(Text provided)

Recognizing that sometimes teens feel more connected to peers than family, the BC Dairy Association included a youth category this year for its annual Hands-on Cook-off contest.
The purpose of the cook off is to promote inter-generational, family connection and the importance of eating together. Families would record themselves cooking together.
But it was a Richmond submission, by Shenanigans Youth Garden, in 2011 that sparked the idea for creating a youth category.
We realized that often peers fulfill that family connection, said BC Dairy Associations Sydney Massey. And the purpose is to show the benefits of cooking and eating together, anyway.
This year, three Grade 9 students from Horizons School is the only Richmond group to submit a video.
Realizing they all had a propensity towards the sweeter things, the trio, JT Atigikyoak, Nicola Cairns and Emelyn Inasi, baked molten chocolate lava cakes.
It was really fun, and cool that the community gave us the opportunity to do something like this, said Emelyn, who has been showing great talent in the kitchen, according to teacher Lisa Toffolo.
They called themselves Team Razzledazzle and got together one morning to film.
Rose (a youth connections worker) told us about the contest and helped us with the filming, which was good, said Nicola.
Voting is now open until Friday for the Peoples Choice Award. To vote for Molten Chocolate Lava Cakes!, visit bettertogetherbc.ca/contest and click on Vote for Peoples Choice.
We find that breaking bread and connecting through food breaks barriers and allows people to connect, said Toffolo.
The school combines academic and social/emotional skill development with therapeutic support.
One of its traditions is to hold bi-weekly cooking sessions where the 12 students cook lunch together. Each lunch has a theme and students bring their backgrounds to the table.
Building relationships over food allows them to communicate values of acceptance, said Toffolo.
Its something recent studies have indicated, according to nutritionist Rani Wangsawidjawa. People who eat together, youth who know how to cook do better at school and they form better relationships, she said.

(End Text provided)
(Data)

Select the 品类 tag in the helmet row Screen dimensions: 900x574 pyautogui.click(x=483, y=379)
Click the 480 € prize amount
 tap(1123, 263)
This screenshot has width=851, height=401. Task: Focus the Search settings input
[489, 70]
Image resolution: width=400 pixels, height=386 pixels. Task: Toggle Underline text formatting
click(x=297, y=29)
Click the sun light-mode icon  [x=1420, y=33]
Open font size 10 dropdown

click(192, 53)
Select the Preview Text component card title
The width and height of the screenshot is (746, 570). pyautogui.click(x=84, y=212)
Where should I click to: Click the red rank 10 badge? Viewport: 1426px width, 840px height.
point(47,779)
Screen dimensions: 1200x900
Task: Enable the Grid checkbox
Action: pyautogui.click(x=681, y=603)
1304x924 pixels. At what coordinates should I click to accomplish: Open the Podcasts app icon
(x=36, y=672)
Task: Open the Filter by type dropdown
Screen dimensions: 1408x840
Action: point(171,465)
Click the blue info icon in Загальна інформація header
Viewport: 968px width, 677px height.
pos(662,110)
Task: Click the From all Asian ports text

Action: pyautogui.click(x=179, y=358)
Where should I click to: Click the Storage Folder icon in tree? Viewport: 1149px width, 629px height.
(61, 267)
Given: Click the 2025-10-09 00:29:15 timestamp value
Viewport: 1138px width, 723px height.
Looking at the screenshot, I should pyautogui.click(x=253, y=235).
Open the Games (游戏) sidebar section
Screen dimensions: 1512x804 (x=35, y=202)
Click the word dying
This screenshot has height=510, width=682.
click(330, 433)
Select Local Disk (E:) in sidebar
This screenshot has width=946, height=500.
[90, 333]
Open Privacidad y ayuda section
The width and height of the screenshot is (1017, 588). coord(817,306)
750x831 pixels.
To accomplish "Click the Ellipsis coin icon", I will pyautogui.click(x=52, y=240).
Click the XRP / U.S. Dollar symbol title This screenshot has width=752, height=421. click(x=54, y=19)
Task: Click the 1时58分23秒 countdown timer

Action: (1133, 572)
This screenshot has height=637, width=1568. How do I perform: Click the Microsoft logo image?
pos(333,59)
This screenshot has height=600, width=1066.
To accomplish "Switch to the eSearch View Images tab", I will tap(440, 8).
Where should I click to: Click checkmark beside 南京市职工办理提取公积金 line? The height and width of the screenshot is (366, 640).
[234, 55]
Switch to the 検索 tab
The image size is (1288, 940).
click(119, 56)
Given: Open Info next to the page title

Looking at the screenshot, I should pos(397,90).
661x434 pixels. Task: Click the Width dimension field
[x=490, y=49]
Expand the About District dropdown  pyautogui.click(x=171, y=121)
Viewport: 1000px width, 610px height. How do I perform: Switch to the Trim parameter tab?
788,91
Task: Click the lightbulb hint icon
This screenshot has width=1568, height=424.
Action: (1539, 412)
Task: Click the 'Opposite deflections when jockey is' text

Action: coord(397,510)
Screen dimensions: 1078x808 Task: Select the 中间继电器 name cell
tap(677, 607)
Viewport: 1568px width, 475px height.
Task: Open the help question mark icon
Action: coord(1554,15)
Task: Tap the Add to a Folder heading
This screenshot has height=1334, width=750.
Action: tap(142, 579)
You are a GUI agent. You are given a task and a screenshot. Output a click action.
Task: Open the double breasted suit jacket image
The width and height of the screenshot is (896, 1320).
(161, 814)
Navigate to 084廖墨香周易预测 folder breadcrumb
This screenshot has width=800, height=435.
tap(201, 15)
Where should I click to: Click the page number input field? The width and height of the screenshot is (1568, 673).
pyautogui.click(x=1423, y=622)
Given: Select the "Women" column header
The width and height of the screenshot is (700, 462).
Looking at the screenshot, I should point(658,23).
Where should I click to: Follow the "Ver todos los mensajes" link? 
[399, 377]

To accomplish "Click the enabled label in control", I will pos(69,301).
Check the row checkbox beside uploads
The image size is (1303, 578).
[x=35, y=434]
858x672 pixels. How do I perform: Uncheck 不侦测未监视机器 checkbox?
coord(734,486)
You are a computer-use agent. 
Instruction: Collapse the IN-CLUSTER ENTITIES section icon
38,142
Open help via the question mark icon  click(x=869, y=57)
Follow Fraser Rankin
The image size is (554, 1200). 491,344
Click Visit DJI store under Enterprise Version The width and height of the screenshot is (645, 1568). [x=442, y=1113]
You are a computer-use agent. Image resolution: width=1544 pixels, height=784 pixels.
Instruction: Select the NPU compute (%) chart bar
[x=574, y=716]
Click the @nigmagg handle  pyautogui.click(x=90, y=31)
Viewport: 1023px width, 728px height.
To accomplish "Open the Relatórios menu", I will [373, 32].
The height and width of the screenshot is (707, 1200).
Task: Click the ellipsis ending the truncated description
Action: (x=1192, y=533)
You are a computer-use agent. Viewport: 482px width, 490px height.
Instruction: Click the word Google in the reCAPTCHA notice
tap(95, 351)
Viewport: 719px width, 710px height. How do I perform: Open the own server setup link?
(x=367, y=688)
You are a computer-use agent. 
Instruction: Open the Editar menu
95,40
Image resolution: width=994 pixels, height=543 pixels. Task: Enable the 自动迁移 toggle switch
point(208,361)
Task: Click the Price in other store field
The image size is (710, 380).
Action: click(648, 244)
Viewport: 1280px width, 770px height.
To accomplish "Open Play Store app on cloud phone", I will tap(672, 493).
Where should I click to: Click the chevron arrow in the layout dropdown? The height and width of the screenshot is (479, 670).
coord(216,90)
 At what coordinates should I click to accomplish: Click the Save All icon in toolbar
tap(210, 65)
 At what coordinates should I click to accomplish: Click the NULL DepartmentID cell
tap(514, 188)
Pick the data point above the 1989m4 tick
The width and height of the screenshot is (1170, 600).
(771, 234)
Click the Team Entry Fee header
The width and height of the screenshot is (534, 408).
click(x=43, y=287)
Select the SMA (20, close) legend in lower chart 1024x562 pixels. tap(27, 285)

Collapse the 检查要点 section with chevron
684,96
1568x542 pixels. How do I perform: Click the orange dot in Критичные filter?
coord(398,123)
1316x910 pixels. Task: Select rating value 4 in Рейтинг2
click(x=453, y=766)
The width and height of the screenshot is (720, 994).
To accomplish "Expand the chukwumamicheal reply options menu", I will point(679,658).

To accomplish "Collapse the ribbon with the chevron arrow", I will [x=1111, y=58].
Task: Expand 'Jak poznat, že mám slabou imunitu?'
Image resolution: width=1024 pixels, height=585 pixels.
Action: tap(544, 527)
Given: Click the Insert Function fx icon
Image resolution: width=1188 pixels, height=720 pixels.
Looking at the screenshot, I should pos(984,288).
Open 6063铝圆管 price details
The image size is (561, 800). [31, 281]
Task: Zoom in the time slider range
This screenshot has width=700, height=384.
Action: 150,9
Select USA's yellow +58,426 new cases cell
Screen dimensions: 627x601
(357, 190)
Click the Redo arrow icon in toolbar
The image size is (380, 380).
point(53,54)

(End Data)

Task objective>
Copy out the entire article above about the youth category in the cook-off contest, word for word.

Written answer>
Recognizing that sometimes teens feel more connected to peers than family, the BC Dairy Association included a youth category this year for its annual Hands-on Cook-off contest.
The purpose of the cook off is to promote inter-generational, family connection and the importance of eating together. Families would record themselves cooking together.
But it was a Richmond submission, by Shenanigans Youth Garden, in 2011 that sparked the idea for creating a youth category.
We realized that often peers fulfill that family connection, said BC Dairy Associations Sydney Massey. And the purpose is to show the benefits of cooking and eating together, anyway.
This year, three Grade 9 students from Horizons School is the only Richmond group to submit a video.
Realizing they all had a propensity towards the sweeter things, the trio, JT Atigikyoak, Nicola Cairns and Emelyn Inasi, baked molten chocolate lava cakes.
It was really fun, and cool that the community gave us the opportunity to do something like this, said Emelyn, who has been showing great talent in the kitchen, according to teacher Lisa Toffolo.
They called themselves Team Razzledazzle and got together one morning to film.
Rose (a youth connections worker) told us about the contest and helped us with the filming, which was good, said Nicola.
Voting is now open until Friday for the Peoples Choice Award. To vote for Molten Chocolate Lava Cakes!, visit bettertogetherbc.ca/contest and click on Vote for Peoples Choice.
We find that breaking bread and connecting through food breaks barriers and allows people to connect, said Toffolo.
The school combines academic and social/emotional skill development with therapeutic support.
One of its traditions is to hold bi-weekly cooking sessions where the 12 students cook lunch together. Each lunch has a theme and students bring their backgrounds to the table.
Building relationships over food allows them to communicate values of acceptance, said Toffolo.
Its something recent studies have indicated, according to nutritionist Rani Wangsawidjawa. People who eat together, youth who know how to cook do better at school and they form better relationships, she said.